═════ SUPPLIED TEXT
Uniform Circular Motion: Crash Course Physics #7
Summary
TLDRThis video explains the physics of uniform circular motion through the example of carnival rides and NASA's human centrifuge tests. It highlights the difference between centripetal and centrifugal forces, and why centrifugal force is considered fictitious. The script covers key concepts like tangential velocity, centripetal acceleration, period, and frequency, using real-life examples and simple experiments to illustrate these principles. The goal is to show how objects move in circles and to calculate if such rides are safe for humans, emphasizing the fascinating and sometimes misunderstood nature of circular motion.
Takeaways
- 🎢 Uniform circular motion involves moving along a circular path consistently.
- ⚖️ Centripetal acceleration is directed inward, while the concept of centrifugal force is a fictitious force.
- 🚀 NASA tested astronauts' tolerance for acceleration using a human centrifuge, finding most could handle 98 meters per second squared for 10 minutes.
- 🎡 The velocity in circular motion is tangent to the circle, not along the path.
- 🔄 To demonstrate tangential velocity, you can twirl a key on a string and release it to see it fly off tangentially.
- 🌀 Centripetal force keeps an object moving in a circle, pulling it towards the center.
- 👀 From an external perspective, centripetal force is clear, while from an internal perspective, it feels like a centrifugal force.
══════════
_PROBLEMS TO SOLVE:_
1. Please extract the passage of the circular motion summary from "Uniform Circular Motion: Crash" up to and including "a fictitious force.".
2. Extend the circular motion summary, picking up right after its final line.
═════ DATASET EXCERPTS
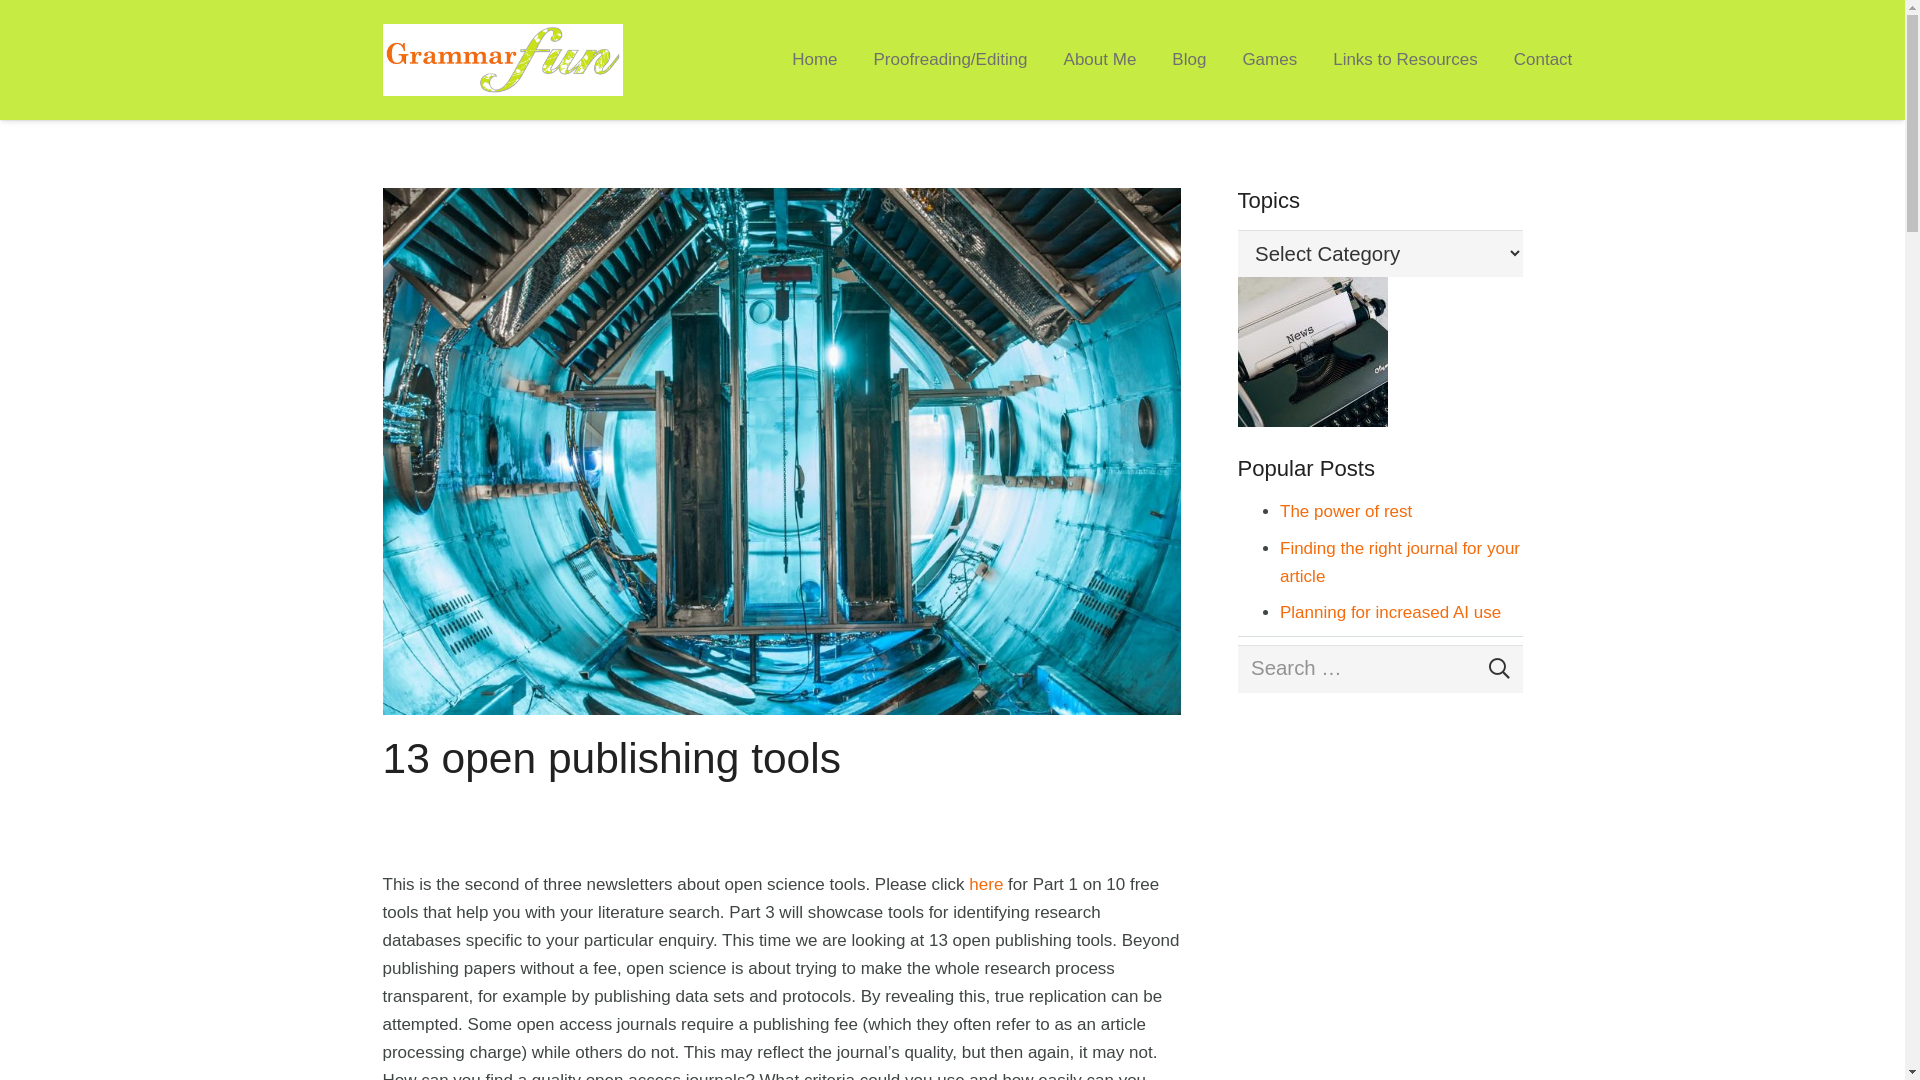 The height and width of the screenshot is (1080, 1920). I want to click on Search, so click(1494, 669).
══════════
═════ DATASET EXCERPTS
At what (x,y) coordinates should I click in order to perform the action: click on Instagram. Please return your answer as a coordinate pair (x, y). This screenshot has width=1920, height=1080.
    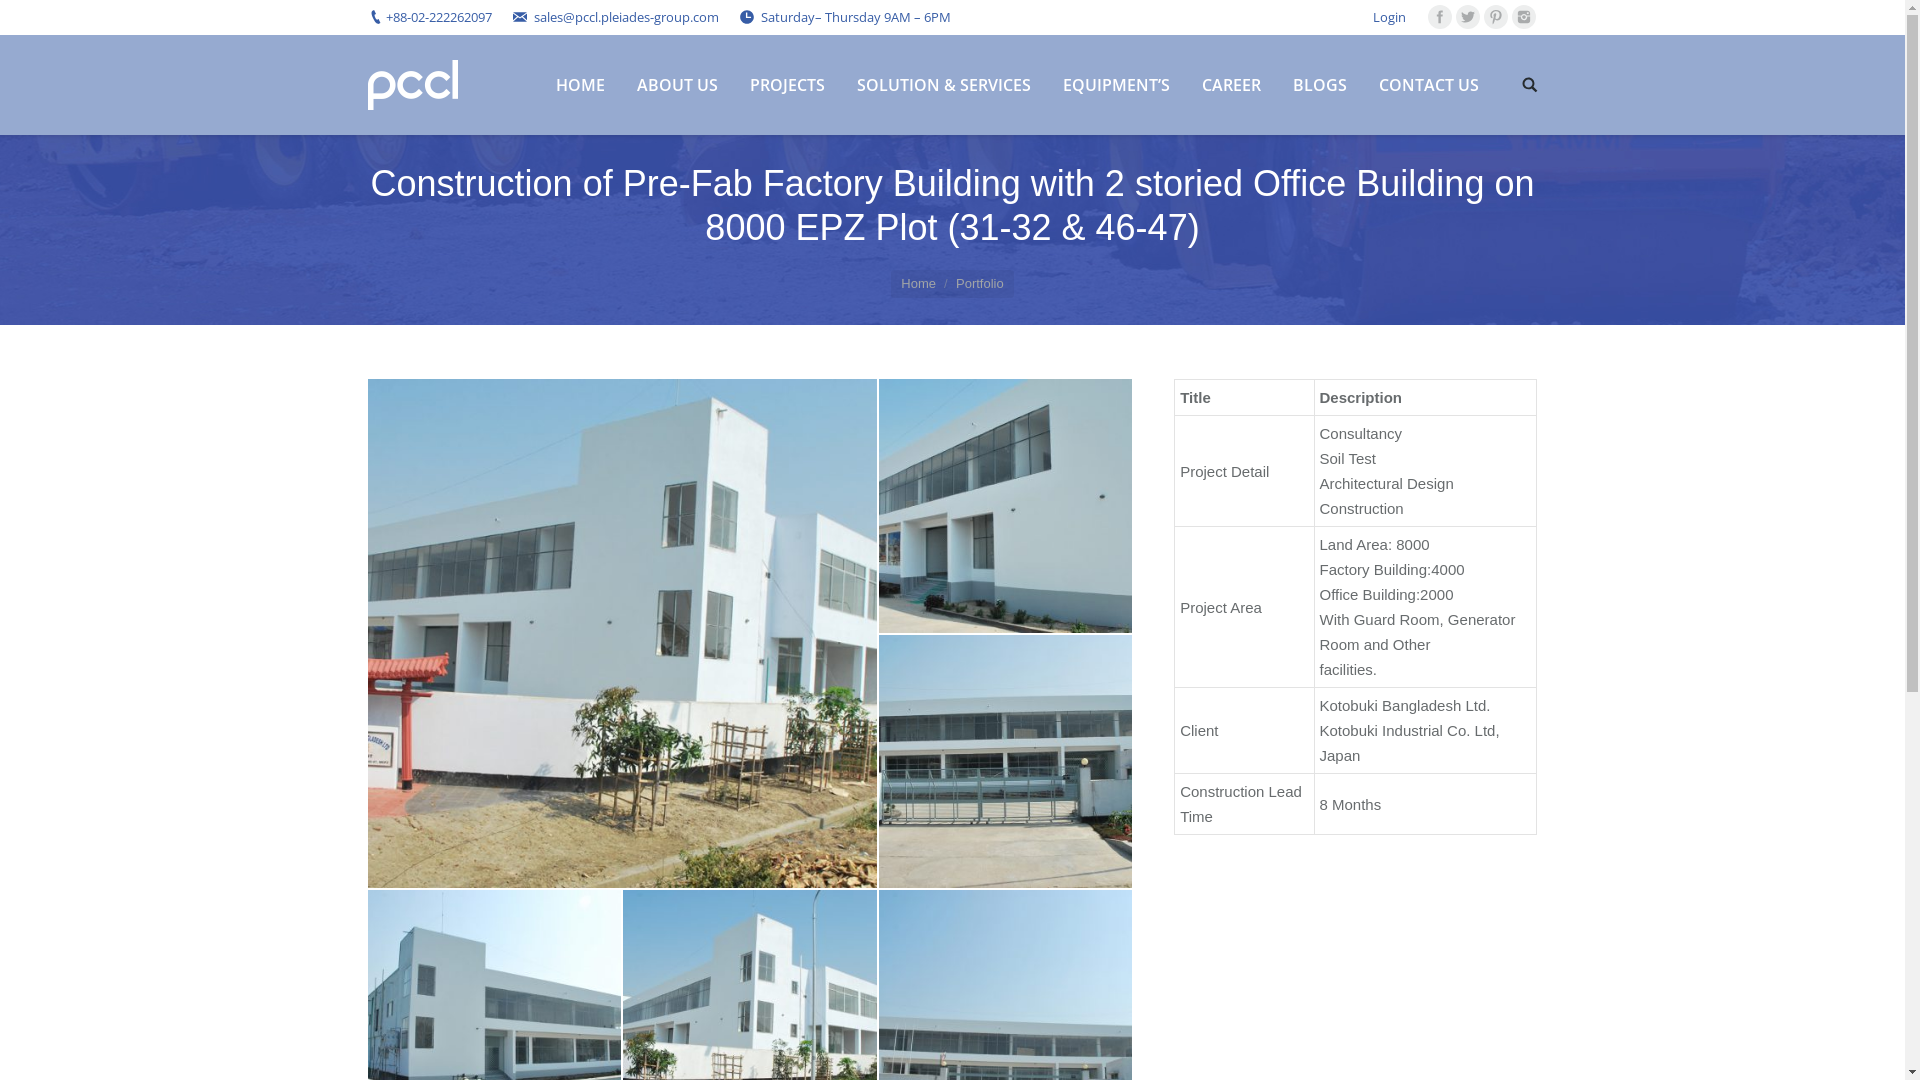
══════════
═════ DATASET EXCERPTS
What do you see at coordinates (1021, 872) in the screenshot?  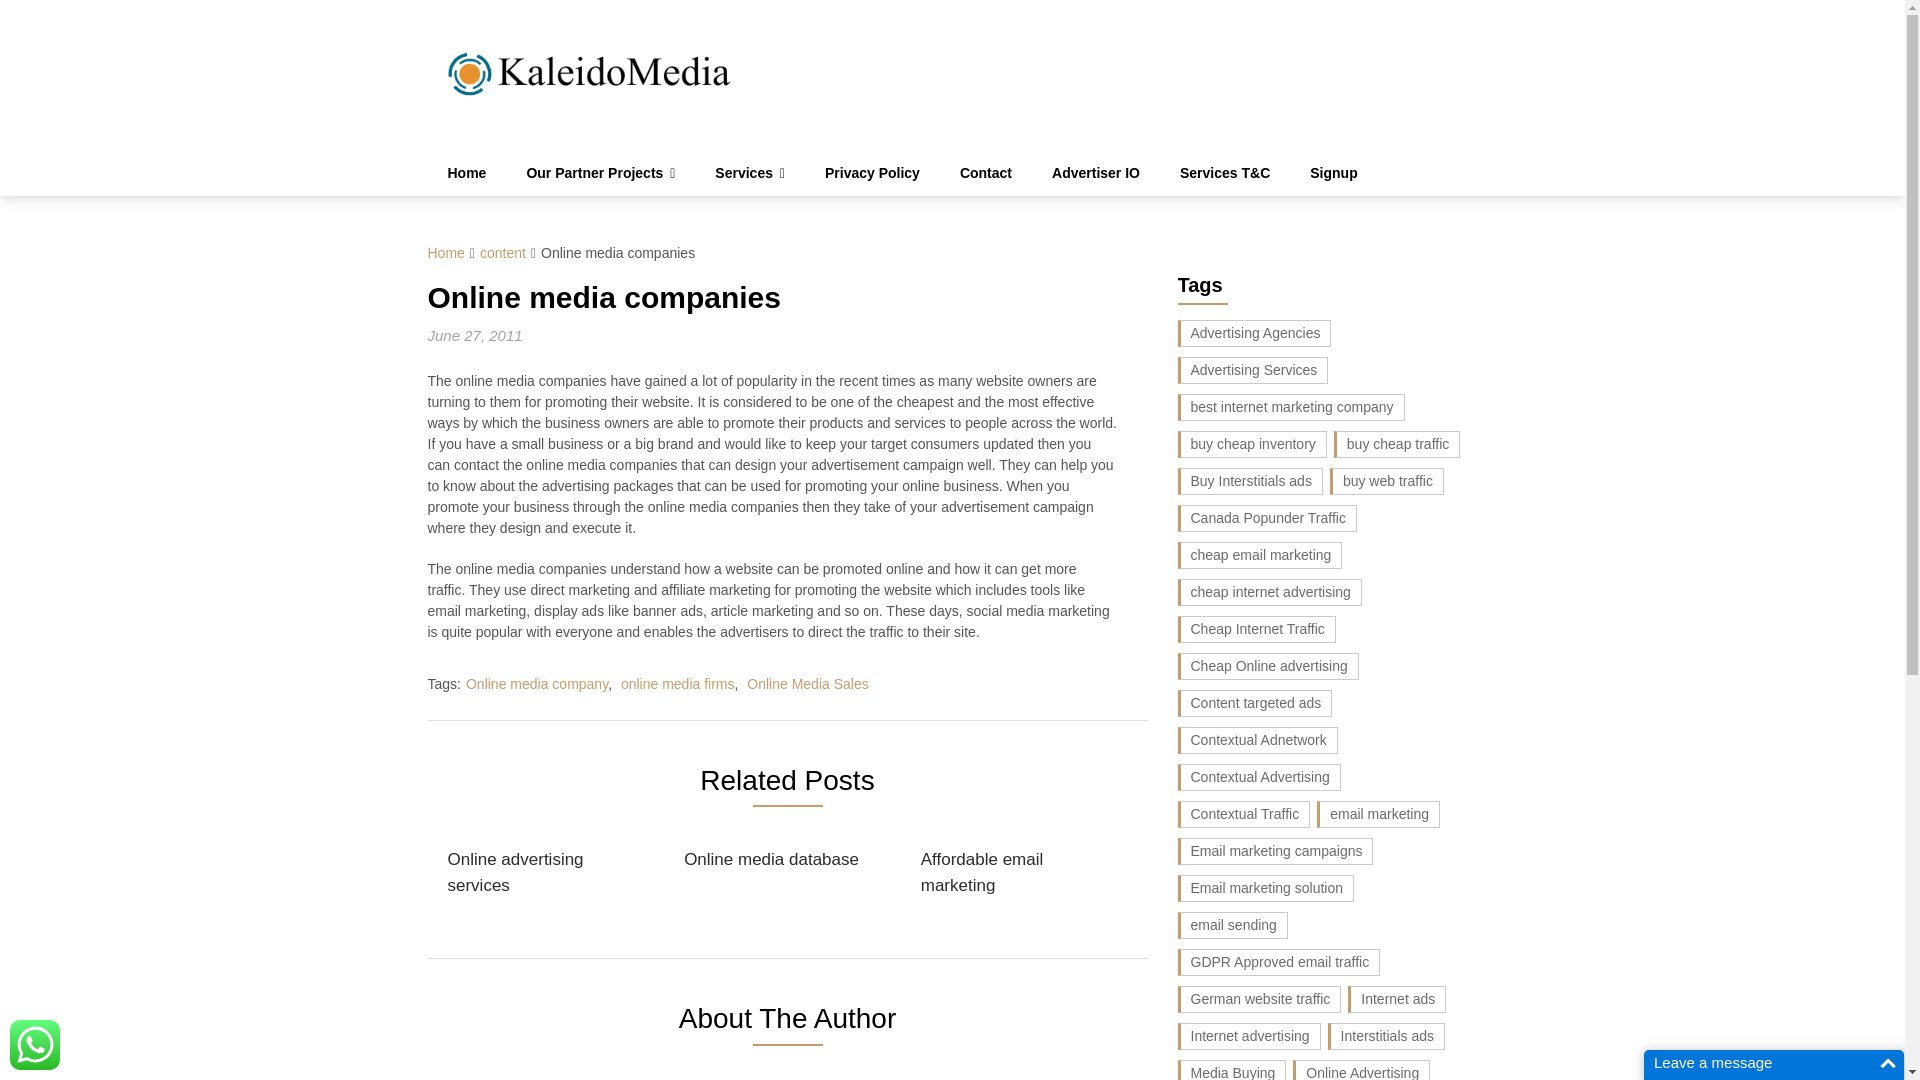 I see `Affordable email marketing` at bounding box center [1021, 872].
══════════
_IN RESPONSE:_
1.
Uniform Circular Motion: Crash Course Physics #7
Summary
TLDRThis video explains the physics of uniform circular motion through the example of carnival rides and NASA's human centrifuge tests. It highlights the difference between centripetal and centrifugal forces, and why centrifugal force is considered fictitious. The script covers key concepts like tangential velocity, centripetal acceleration, period, and frequency, using real-life examples and simple experiments to illustrate these principles. The goal is to show how objects move in circles and to calculate if such rides are safe for humans, emphasizing the fascinating and sometimes misunderstood nature of circular motion.
Takeaways
- 🎢 Uniform circular motion involves moving along a circular path consistently.
- ⚖️ Centripetal acceleration is directed inward, while the concept of centrifugal force is a fictitious force.

2.
- ⏳ The period (T) is the time it takes for one complete revolution, and frequency (f) is the number of revolutions per second.
- 📏 The circumference of the circle relates to the distance traveled in one revolution.
- 🔢 The speed in uniform circular motion can be calculated by dividing the circumference by the period.
- 📈 Centripetal acceleration magnitude is given by the speed squared divided by the radius, increasing with speed or decreasing radius.
- ✔️ Calculating safety: for a ride with a speed of 15.7 meters per second and a radius of 5 meters, the centripetal acceleration is 49.3 meters per second squared, considered safe for short periods.
Q & A
What is the experience of being on a twirly carnival ride like?
-The experience is described as intense and nauseating due to the sensation of spinning in a circle, which is a form of uniform circular motion.
What is uniform circular motion?
-Uniform circular motion is the movement of an object along a circular path at a constant speed, resulting in a consistent acceleration inward, known as centripetal acceleration.
Why is centripetal acceleration often misunderstood?
-Centripetal acceleration is often misunderstood because people sometimes confuse it with centrifugal acceleration, which is a perceived outward force but is not a real physical force.
What was the purpose of the human centrifuge used by NASA in 1960?
-The human centrifuge was used to test how much acceleration potential astronauts could withstand before they would black out, which is crucial for space flight.
What is the acceleration limit that most people can withstand for 10 minutes according to NASA's tests?
-Most people can withstand an acceleration of around 98 meters per second squared for 10 minutes, which is about ten times the acceleration caused by gravity.
How is velocity in uniform circular motion different from velocity in straight-line motion?
-In uniform circular motion, the velocity is always tangent to the circle, meaning its direction is perpendicular to the radius at any given point, unlike straight-line motion where the direction is constant.
What is the relationship between the centripetal force and the velocity of an object in circular motion?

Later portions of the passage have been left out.